### Records for the task
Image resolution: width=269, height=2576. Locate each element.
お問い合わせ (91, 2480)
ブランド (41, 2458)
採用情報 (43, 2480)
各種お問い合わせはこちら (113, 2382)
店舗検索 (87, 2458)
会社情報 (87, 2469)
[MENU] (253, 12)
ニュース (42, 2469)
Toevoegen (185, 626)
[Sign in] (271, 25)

### What to work on
With nothing left out, copy the data above exactly.

### Result of this task
Image resolution: width=269, height=2576. Locate each element.
お問い合わせ (91, 2480)
ブランド (41, 2458)
採用情報 (43, 2480)
各種お問い合わせはこちら (113, 2382)
店舗検索 (87, 2458)
会社情報 (87, 2469)
[MENU] (253, 12)
ニュース (42, 2469)
Toevoegen (185, 626)
[Sign in] (271, 25)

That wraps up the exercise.